Jakarta, Gesuri.id - Wakil Ketua DPRD Kalimantan Timur sekaligus Sekretaris DPD PDI Perjuangan Kalimantan Timur, Ananda Emira Moeis, menegaskan penolakan tegas terhadap wacana pemilihan kepala daerah melalui DPRD.
Sikap tersebut disampaikan menyikapi silang pendapat yang berkembang di ruang publik terkait kemungkinan perubahan mekanisme Pilkada dari pemilihan langsung oleh rakyat menjadi pemilihan tidak langsung melalui lembaga legislatif daerah.
“Kami PDI Perjuangan menolak usulan tersebut. Pemilihan pimpinan eksekutif harus tetap dipilih langsung oleh masyarakat,” kata Ananda Selasa (12/1/2026).
Ananda menjelaskan, PDI Perjuangan Kalimantan Timur berpandangan bahwa pilkada langsung merupakan bagian penting dari praktik demokrasi yang telah diperjuangkan sejak era reformasi. Mekanisme ini, menurutnya, memberikan ruang partisipasi yang luas bagi rakyat untuk menentukan arah kepemimpinan daerah sesuai dengan kehendak masyarakat.
Menurut Ananda, hak berdemokrasi warga negara tidak boleh dikurangi dengan alasan apa pun. Ia menegaskan bahwa kedaulatan sepenuhnya berada di tangan rakyat, sehingga proses pemilihan kepala daerah harus tetap melibatkan masyarakat secara langsung sebagai pemilik mandat tertinggi dalam sistem demokrasi.

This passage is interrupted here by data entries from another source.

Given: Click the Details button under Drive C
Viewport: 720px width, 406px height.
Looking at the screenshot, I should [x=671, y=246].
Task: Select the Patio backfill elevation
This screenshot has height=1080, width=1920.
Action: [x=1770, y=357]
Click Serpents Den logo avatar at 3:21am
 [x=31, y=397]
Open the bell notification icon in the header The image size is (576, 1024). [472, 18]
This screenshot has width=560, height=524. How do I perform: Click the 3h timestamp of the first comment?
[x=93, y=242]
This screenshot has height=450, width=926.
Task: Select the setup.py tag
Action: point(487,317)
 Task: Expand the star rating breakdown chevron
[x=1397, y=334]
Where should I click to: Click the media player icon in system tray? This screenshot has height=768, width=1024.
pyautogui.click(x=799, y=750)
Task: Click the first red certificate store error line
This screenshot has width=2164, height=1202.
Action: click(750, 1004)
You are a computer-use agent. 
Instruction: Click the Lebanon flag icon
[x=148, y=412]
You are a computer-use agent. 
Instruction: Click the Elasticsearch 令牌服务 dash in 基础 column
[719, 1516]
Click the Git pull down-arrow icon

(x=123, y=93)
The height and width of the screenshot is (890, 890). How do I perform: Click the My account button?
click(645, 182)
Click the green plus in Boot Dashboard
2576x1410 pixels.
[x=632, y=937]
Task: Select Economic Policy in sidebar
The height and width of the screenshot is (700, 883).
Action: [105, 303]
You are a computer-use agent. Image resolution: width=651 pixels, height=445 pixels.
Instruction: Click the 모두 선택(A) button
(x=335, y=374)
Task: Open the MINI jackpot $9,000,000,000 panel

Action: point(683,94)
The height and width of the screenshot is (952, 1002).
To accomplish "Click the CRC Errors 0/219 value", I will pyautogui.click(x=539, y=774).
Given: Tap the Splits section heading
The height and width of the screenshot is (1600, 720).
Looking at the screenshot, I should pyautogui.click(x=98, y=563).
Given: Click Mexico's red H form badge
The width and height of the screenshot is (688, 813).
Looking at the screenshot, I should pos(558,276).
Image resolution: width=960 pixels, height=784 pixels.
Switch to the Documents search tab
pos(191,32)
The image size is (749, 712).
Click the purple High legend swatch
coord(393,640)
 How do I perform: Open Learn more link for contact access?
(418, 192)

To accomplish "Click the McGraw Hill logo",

“Kalau dipilih lewat DPRD, partisipasi rakyat jelas berkurang. Masyarakat seharusnya yang menentukan, dari rakyat, oleh rakyat, dan untuk rakyat,” ujarnya.
Lebih lanjut, Ananda menilai bahwa pemilihan kepala daerah melalui DPRD berpotensi menciptakan jarak antara pemimpin dan masyarakat. Ia khawatir, mekanisme tersebut justru akan mengurangi akuntabilitas kepala daerah kepada rakyat karena mandat kepemimpinan tidak diperoleh secara langsung dari pemilih.
Ananda menegaskan bahwa hingga saat ini, sikap DPD PDI Perjuangan Kalimantan Timur tetap konsisten dan tidak berubah. Partai berlambang banteng tersebut secara tegas menolak wacana pemilihan kepala daerah melalui DPRD dan tetap berkomitmen memperjuangkan pilkada langsung sebagai wujud demokrasi yang sehat dan partisipatif.
Ia juga menambahkan, PDI Perjuangan Kaltim akan terus menyuarakan penolakan ini dalam berbagai forum politik, baik di tingkat daerah maupun nasional, sebagai bagian dari upaya menjaga kualitas demokrasi dan memastikan hak politik rakyat tidak mengalami kemunduran.